Finalement le rosier Baron Girod de l'Ain se met à fleurir sans rechigner et les boutons de pivoines promettent des merveilles pour dans quelques temps.

Ah, j'aimerais y être cependant.
Le mois de mai, je ne change pas d'avis, ça reste mon favori.
Je reconnais cette rivière de petite fleurs blanches qui s'épand sans jamais sembler vouloir s'arrêter et escalade hardiment toute terre un tant soit peu vacante.J'en avais pris trois brins sur un talus d'un bord de jardin en me promenant il y a deux ans. La multiplication galopante de cette petite me fait rire.Elle assure sa fonction de remplissage entre les trous au-delà de toute espérance dans ce qui devait être le "jardin blanc".
Il n'y aura bientôt plus qu'elle, elle a soigneusement encerclé les buis.

La rivière qui déborde

En avril, j'ai été éblouie  par la découverte des jardins au Japon, à en avoir le souffle coupé.
J'attendais ce voyage depuis longtemps.
Plus de vingt ans.
Disons que cette année, je me suis dit "ça suffit d'imaginer", allons-y.
J'avais peur d'être déçue, de ne pas trouver cela "si" splendide.
D'avoir vu trop d'images avant.
De ne pas être touchée.
J'en suis encore ébahie.
Résultat j'ai plané pendant 15 jours après mon retour.
Et ce n'est pas fini, cela infuse.

J'en reparlerai dans un autre billet.

Là, tout de suite, alors que je dégouline dans un autre pays asiatique, sous 40 °, sans grâce jardinière particulière, hum, j'ai juste envie de courir voir les pivoines de mon jardin.
Et de respirer l'odeur des arbres. Des arbres bien exotiques pour ici,
chênes, châtaigniers, noisetiers, pruniers...
De marcher dans l'herbe mouillée du matin.

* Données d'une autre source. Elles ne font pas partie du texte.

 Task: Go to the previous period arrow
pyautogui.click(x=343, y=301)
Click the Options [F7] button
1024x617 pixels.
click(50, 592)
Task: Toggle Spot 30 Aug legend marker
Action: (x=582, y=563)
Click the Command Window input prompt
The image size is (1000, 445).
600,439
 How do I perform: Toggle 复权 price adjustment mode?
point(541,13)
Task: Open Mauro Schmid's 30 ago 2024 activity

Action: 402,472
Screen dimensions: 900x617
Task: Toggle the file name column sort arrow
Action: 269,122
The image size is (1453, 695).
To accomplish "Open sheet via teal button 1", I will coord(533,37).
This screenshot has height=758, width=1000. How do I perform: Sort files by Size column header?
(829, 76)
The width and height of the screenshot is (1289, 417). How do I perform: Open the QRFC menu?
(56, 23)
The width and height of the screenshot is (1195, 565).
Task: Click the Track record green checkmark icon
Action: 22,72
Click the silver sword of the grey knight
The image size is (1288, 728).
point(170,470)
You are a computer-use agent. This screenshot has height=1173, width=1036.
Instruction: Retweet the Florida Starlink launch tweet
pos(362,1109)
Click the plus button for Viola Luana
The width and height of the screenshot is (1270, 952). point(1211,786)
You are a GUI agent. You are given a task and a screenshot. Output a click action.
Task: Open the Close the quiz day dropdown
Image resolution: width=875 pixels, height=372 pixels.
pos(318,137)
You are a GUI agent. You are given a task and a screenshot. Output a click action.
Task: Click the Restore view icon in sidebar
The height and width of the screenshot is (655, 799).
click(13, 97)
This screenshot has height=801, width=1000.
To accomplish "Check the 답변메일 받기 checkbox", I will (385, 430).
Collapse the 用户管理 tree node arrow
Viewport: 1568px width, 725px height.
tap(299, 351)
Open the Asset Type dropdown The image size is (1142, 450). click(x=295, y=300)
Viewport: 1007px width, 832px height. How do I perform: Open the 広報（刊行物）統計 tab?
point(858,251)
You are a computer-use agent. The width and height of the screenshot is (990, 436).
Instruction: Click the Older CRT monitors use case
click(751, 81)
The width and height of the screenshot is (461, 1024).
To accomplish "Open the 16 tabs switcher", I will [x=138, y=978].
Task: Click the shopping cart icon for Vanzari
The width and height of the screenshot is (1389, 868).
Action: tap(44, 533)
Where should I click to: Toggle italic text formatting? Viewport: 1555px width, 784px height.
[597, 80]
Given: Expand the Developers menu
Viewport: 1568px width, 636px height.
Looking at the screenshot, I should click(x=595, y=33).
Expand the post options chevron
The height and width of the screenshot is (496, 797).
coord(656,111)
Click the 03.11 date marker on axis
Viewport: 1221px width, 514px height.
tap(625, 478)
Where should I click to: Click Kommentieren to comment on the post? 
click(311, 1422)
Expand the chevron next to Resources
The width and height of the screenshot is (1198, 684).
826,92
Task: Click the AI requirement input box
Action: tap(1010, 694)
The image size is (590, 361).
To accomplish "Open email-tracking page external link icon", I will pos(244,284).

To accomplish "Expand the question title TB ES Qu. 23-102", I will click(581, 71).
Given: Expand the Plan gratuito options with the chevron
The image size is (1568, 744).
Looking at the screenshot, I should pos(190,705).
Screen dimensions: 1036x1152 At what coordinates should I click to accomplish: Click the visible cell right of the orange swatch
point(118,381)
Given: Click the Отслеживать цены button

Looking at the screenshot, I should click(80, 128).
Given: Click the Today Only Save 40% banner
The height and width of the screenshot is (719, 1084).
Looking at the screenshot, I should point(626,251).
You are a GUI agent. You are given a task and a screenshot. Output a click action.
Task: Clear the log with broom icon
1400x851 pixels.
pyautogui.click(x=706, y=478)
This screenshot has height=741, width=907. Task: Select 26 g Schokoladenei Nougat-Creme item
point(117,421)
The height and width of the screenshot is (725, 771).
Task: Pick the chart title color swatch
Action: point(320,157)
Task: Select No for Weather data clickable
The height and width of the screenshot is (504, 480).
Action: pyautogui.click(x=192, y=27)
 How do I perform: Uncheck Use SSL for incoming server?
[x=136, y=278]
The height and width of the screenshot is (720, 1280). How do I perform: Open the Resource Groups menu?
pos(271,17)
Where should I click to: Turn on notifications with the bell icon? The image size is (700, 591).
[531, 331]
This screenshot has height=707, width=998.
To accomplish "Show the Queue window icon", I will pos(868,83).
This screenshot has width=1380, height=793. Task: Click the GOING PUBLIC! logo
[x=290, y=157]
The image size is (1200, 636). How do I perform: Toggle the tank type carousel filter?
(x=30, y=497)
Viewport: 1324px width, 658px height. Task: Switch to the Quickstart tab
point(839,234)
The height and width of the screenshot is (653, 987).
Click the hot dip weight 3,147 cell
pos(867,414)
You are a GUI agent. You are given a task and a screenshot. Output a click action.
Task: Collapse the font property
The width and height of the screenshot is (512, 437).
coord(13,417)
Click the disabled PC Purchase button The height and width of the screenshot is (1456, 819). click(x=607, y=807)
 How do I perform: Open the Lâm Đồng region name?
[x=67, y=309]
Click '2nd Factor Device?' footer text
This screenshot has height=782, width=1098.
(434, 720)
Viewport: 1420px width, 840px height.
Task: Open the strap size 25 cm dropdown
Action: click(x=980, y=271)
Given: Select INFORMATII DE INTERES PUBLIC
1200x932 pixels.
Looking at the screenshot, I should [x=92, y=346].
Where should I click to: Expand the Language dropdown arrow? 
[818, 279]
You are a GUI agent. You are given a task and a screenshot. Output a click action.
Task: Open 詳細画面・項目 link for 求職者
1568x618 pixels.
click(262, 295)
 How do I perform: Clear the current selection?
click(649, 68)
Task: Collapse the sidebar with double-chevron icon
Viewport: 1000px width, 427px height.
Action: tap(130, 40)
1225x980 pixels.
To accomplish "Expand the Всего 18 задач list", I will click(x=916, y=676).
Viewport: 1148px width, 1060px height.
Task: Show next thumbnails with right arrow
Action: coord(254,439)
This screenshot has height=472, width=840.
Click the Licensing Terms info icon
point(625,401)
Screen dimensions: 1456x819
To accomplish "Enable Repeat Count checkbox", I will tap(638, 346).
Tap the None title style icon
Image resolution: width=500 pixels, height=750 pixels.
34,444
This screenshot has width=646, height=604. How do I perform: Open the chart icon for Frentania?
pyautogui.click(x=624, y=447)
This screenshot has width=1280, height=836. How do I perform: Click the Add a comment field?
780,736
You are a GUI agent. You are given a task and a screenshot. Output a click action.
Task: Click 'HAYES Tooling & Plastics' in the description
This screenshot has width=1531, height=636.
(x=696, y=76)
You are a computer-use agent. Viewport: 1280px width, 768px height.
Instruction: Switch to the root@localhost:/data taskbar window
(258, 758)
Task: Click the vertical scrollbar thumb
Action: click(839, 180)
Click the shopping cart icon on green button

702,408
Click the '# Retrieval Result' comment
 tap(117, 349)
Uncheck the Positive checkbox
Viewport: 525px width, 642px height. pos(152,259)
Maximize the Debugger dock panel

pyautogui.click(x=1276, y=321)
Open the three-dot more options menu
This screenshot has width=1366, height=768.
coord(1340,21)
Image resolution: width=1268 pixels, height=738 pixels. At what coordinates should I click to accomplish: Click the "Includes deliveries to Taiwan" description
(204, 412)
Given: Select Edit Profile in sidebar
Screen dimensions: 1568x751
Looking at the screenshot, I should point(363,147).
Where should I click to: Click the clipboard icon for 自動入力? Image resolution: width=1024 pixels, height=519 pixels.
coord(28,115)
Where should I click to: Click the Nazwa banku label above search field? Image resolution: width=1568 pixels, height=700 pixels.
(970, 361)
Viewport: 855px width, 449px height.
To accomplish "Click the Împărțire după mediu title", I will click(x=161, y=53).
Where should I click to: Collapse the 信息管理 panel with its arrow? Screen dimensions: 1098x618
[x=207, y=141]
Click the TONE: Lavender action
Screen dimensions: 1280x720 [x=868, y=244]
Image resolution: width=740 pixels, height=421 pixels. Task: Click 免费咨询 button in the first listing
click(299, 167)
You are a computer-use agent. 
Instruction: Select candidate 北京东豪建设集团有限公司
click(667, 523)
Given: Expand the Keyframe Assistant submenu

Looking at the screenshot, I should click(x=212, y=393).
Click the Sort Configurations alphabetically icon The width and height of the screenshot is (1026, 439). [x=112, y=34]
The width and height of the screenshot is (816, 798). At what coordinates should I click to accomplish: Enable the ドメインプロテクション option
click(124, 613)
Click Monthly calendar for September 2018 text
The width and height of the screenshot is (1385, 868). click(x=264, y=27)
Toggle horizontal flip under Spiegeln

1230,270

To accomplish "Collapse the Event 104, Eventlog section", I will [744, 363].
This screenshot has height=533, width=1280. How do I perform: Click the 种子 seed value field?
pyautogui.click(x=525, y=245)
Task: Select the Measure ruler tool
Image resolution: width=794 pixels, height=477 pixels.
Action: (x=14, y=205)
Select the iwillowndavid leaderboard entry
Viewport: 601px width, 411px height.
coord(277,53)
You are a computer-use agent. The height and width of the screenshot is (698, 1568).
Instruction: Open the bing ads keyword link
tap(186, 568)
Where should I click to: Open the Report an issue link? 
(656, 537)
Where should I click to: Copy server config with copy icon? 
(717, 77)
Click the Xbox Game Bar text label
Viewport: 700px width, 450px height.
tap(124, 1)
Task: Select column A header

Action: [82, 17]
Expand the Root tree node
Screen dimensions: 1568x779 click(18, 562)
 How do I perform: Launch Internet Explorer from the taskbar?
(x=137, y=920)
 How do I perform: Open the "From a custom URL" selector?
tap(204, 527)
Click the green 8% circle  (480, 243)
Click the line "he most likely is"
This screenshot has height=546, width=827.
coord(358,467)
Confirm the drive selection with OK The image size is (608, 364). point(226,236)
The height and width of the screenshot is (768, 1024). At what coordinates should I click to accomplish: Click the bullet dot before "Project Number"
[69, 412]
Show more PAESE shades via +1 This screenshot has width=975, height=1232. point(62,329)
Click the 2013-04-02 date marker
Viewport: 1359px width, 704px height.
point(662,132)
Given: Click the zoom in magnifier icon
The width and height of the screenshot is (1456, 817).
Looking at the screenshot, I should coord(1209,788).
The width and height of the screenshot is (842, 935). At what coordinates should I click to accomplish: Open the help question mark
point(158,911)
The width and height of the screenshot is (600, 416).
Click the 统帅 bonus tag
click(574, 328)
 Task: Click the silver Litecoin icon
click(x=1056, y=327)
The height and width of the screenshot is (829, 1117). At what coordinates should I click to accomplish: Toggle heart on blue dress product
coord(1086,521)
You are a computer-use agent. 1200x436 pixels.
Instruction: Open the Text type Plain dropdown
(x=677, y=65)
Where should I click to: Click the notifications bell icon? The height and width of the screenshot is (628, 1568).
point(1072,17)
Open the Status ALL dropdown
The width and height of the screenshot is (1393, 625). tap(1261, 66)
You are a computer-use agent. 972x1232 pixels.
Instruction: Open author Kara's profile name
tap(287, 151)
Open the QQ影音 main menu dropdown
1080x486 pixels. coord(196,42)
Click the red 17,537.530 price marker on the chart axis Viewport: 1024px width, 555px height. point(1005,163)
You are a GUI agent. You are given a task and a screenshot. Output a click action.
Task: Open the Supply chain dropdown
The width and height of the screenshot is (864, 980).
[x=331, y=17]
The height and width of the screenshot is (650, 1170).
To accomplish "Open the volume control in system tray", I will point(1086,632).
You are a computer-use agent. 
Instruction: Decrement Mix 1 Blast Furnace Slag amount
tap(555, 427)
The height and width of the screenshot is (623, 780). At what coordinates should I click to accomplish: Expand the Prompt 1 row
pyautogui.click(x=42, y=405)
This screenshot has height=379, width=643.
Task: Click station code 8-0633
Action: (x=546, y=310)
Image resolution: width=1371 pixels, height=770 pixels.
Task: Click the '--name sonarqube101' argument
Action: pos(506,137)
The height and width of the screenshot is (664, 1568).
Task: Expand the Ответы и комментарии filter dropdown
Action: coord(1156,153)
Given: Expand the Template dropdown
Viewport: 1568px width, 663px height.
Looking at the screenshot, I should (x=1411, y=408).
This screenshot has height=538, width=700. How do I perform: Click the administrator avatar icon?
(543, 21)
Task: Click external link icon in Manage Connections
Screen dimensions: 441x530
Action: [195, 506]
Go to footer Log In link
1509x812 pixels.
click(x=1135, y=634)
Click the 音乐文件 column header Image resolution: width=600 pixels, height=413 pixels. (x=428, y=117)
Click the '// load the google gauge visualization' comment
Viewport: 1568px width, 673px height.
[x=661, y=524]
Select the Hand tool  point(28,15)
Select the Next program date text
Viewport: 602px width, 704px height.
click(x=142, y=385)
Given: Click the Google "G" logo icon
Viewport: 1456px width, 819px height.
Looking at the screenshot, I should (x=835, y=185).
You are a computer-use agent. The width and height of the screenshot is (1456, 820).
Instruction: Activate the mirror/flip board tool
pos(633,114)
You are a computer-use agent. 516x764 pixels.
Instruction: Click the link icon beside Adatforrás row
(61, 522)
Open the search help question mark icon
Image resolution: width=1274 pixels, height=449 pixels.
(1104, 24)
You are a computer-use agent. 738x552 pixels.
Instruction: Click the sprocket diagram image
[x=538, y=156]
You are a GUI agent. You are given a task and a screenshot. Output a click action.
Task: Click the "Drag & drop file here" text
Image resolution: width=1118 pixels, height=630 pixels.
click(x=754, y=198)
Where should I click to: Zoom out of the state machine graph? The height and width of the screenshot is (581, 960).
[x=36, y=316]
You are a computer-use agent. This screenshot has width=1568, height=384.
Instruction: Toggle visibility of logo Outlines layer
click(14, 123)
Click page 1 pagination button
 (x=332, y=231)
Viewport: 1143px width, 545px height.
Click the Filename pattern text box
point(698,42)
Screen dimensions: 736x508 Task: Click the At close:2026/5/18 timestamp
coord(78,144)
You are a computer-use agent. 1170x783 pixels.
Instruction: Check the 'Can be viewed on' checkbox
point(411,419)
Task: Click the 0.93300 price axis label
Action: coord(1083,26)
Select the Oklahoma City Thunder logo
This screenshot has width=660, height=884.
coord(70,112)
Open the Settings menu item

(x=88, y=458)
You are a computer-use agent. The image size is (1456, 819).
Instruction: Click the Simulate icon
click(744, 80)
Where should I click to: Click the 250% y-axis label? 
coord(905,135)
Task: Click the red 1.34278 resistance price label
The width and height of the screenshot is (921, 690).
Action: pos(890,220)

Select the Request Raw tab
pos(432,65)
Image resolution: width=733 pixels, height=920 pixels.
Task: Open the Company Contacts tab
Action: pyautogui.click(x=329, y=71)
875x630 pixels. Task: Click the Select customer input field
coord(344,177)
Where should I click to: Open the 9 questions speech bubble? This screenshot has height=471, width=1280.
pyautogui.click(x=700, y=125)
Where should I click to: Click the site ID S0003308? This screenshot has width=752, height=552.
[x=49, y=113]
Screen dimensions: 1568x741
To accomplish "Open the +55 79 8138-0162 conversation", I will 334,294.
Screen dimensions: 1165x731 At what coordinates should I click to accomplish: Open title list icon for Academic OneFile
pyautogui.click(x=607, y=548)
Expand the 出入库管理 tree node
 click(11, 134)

Petit figuier planté au début, 
qui me dépasse maintenant.



Merci à C. de  m'envoyer ses photos.

mercredi 26 novembre 2014

Ailleurs

Voulant voir de l'autre côté de la terre, me voici en Asie.
Je ne reconnais pas toujours les végétaux.
J'apprends.
Manguiers et bananiers, frangipaniers, jasmins, hibiscus exubérants, palmiers sculptent différemment l'horizon.
Les bougainvillers battent des records.

Les orchidées poussent dans de simples noix de coco, accrochées à des cintres remaniés pour faire office de suspensions.